SUPPLIED DATA ▸
· · · ·
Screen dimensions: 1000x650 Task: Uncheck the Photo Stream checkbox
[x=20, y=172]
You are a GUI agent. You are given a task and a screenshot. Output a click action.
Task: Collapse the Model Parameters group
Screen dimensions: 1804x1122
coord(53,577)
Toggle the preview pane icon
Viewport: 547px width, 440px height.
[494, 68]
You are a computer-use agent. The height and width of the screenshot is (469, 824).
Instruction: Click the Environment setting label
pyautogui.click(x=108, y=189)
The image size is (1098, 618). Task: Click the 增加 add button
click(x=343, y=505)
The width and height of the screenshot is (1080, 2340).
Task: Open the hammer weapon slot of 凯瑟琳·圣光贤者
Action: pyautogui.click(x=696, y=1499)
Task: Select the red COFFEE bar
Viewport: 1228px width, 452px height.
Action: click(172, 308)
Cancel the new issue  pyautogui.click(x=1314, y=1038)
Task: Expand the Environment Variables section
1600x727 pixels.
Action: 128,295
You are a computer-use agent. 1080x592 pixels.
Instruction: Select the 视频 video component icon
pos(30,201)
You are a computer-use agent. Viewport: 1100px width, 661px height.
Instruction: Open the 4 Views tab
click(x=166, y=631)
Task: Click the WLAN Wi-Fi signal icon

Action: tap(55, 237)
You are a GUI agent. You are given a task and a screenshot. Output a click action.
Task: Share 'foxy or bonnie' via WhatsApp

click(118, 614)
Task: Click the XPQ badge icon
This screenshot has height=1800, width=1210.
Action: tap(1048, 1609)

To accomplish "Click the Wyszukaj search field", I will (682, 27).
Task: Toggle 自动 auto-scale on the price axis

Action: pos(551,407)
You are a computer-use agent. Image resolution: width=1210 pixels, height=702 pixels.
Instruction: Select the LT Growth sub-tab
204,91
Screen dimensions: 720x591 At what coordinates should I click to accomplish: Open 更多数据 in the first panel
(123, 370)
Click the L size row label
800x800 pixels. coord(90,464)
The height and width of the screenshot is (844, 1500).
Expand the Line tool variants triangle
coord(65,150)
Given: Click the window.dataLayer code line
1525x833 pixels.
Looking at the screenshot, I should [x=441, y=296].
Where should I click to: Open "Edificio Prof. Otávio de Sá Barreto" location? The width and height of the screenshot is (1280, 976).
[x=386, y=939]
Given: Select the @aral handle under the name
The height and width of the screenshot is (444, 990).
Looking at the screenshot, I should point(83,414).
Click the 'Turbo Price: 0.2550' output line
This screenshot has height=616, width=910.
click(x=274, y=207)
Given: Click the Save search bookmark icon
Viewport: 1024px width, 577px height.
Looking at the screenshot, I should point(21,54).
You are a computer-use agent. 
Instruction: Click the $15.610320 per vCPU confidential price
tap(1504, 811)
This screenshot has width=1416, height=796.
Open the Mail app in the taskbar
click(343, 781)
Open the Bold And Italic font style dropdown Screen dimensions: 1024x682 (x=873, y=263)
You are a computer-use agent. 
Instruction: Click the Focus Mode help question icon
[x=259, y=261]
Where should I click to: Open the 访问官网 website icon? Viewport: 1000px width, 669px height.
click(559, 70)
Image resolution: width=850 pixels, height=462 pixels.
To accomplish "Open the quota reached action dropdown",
· · · ·
ASSIGNMENT ▸
Every record must be retyped so that it matches the original exactly.

RESULT FOR THIS TASK ▸
Screen dimensions: 1000x650 Task: Uncheck the Photo Stream checkbox
[x=20, y=172]
You are a GUI agent. You are given a task and a screenshot. Output a click action.
Task: Collapse the Model Parameters group
Screen dimensions: 1804x1122
coord(53,577)
Toggle the preview pane icon
Viewport: 547px width, 440px height.
[494, 68]
You are a computer-use agent. The height and width of the screenshot is (469, 824).
Instruction: Click the Environment setting label
pyautogui.click(x=108, y=189)
The image size is (1098, 618). Task: Click the 增加 add button
click(x=343, y=505)
The width and height of the screenshot is (1080, 2340).
Task: Open the hammer weapon slot of 凯瑟琳·圣光贤者
Action: pyautogui.click(x=696, y=1499)
Task: Select the red COFFEE bar
Viewport: 1228px width, 452px height.
Action: click(172, 308)
Cancel the new issue  pyautogui.click(x=1314, y=1038)
Task: Expand the Environment Variables section
1600x727 pixels.
Action: 128,295
You are a computer-use agent. 1080x592 pixels.
Instruction: Select the 视频 video component icon
pos(30,201)
You are a computer-use agent. Viewport: 1100px width, 661px height.
Instruction: Open the 4 Views tab
click(x=166, y=631)
Task: Click the WLAN Wi-Fi signal icon

Action: tap(55, 237)
You are a GUI agent. You are given a task and a screenshot. Output a click action.
Task: Share 'foxy or bonnie' via WhatsApp

click(118, 614)
Task: Click the XPQ badge icon
This screenshot has height=1800, width=1210.
Action: tap(1048, 1609)

To accomplish "Click the Wyszukaj search field", I will (682, 27).
Task: Toggle 自动 auto-scale on the price axis

Action: pos(551,407)
You are a computer-use agent. Image resolution: width=1210 pixels, height=702 pixels.
Instruction: Select the LT Growth sub-tab
204,91
Screen dimensions: 720x591 At what coordinates should I click to accomplish: Open 更多数据 in the first panel
(123, 370)
Click the L size row label
800x800 pixels. coord(90,464)
The height and width of the screenshot is (844, 1500).
Expand the Line tool variants triangle
coord(65,150)
Given: Click the window.dataLayer code line
1525x833 pixels.
Looking at the screenshot, I should [x=441, y=296].
Where should I click to: Open "Edificio Prof. Otávio de Sá Barreto" location? The width and height of the screenshot is (1280, 976).
[x=386, y=939]
Given: Select the @aral handle under the name
The height and width of the screenshot is (444, 990).
Looking at the screenshot, I should point(83,414).
Click the 'Turbo Price: 0.2550' output line
This screenshot has height=616, width=910.
click(x=274, y=207)
Given: Click the Save search bookmark icon
Viewport: 1024px width, 577px height.
Looking at the screenshot, I should point(21,54).
You are a computer-use agent. 
Instruction: Click the $15.610320 per vCPU confidential price
tap(1504, 811)
This screenshot has width=1416, height=796.
Open the Mail app in the taskbar
click(343, 781)
Open the Bold And Italic font style dropdown Screen dimensions: 1024x682 (x=873, y=263)
You are a computer-use agent. 
Instruction: Click the Focus Mode help question icon
[x=259, y=261]
Where should I click to: Open the 访问官网 website icon? Viewport: 1000px width, 669px height.
click(559, 70)
Image resolution: width=850 pixels, height=462 pixels.
To accomplish "Open the quota reached action dropdown",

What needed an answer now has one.